What this task involves:
Return the lines from the one containing "Task: Click the trash delete icon in header" through the last line, copied word for word and with the pictures left out.

** begin Material for the task **

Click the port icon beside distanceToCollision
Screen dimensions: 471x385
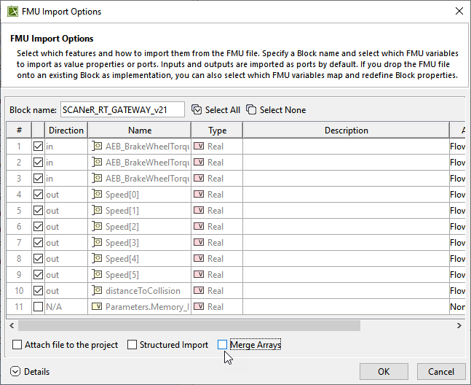[x=97, y=291]
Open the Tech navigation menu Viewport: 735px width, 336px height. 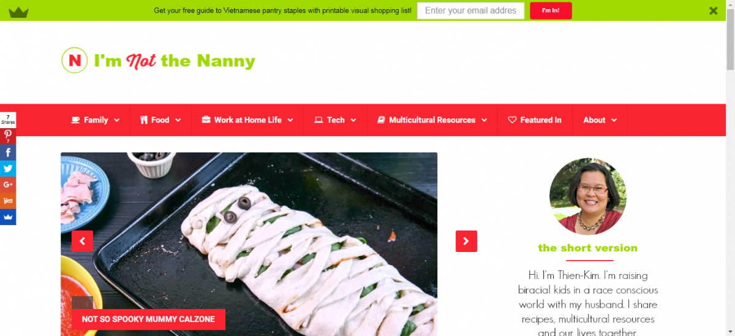(335, 120)
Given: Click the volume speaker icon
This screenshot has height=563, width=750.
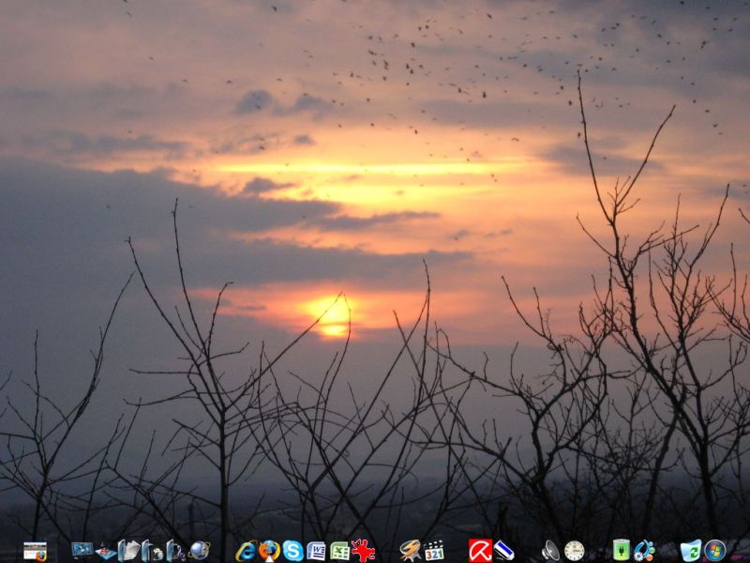Looking at the screenshot, I should click(x=550, y=551).
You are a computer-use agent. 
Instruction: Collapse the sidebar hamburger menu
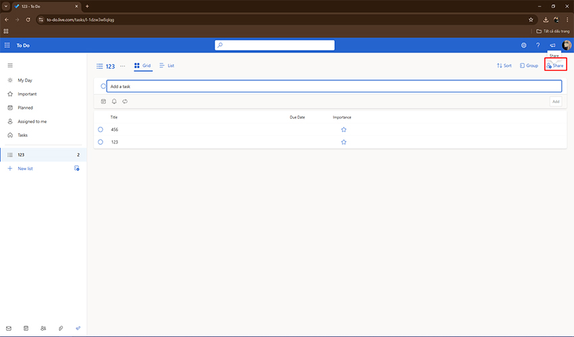(10, 65)
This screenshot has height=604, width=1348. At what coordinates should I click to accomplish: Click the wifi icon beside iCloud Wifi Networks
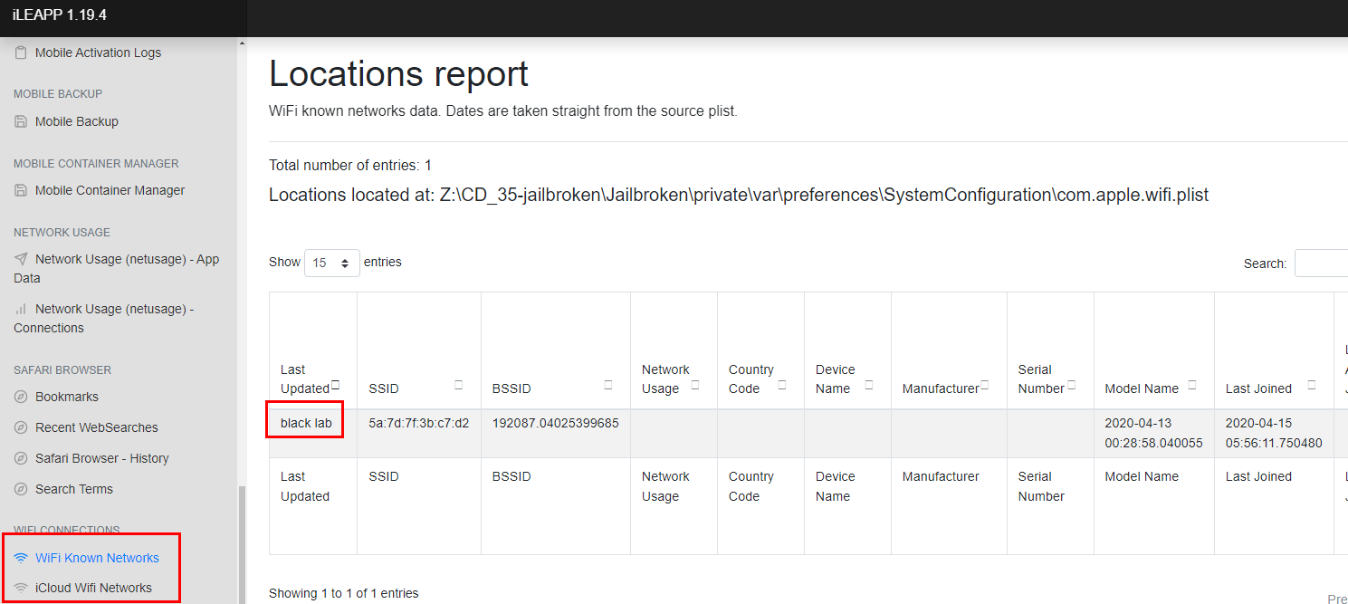click(21, 589)
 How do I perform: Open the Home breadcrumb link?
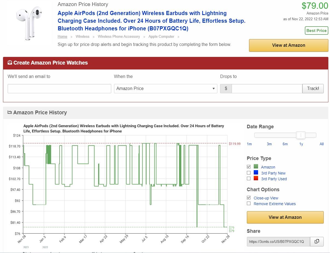pos(62,36)
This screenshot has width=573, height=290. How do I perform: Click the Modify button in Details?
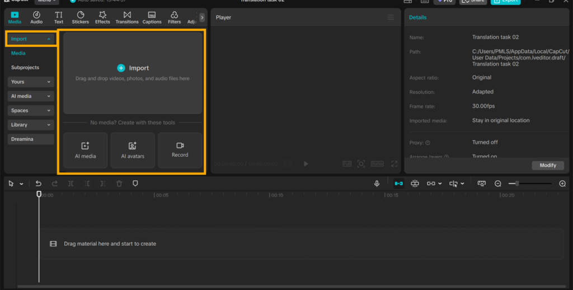click(547, 165)
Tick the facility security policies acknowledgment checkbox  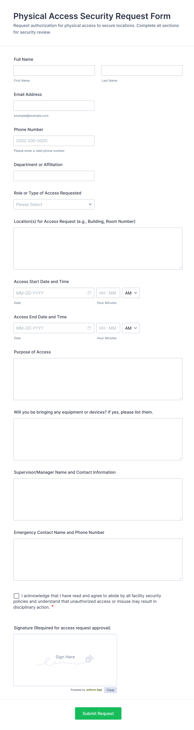[16, 596]
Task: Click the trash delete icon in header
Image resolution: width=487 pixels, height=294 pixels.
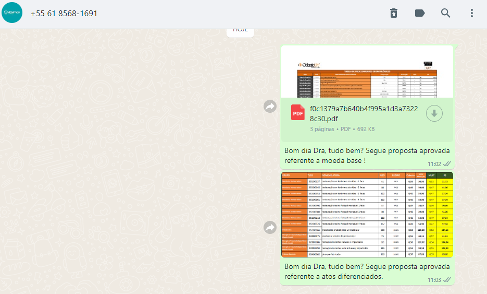Action: (x=394, y=13)
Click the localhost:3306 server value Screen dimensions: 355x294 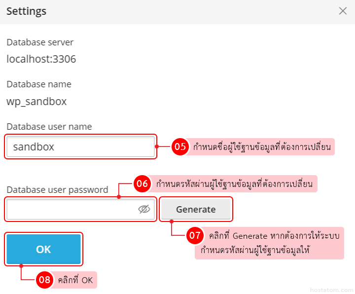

** end Material for the task **

Expected answer:
Task: Click the trash delete icon in header
Image resolution: width=487 pixels, height=294 pixels.
Action: (x=394, y=13)
Click the localhost:3306 server value Screen dimensions: 355x294 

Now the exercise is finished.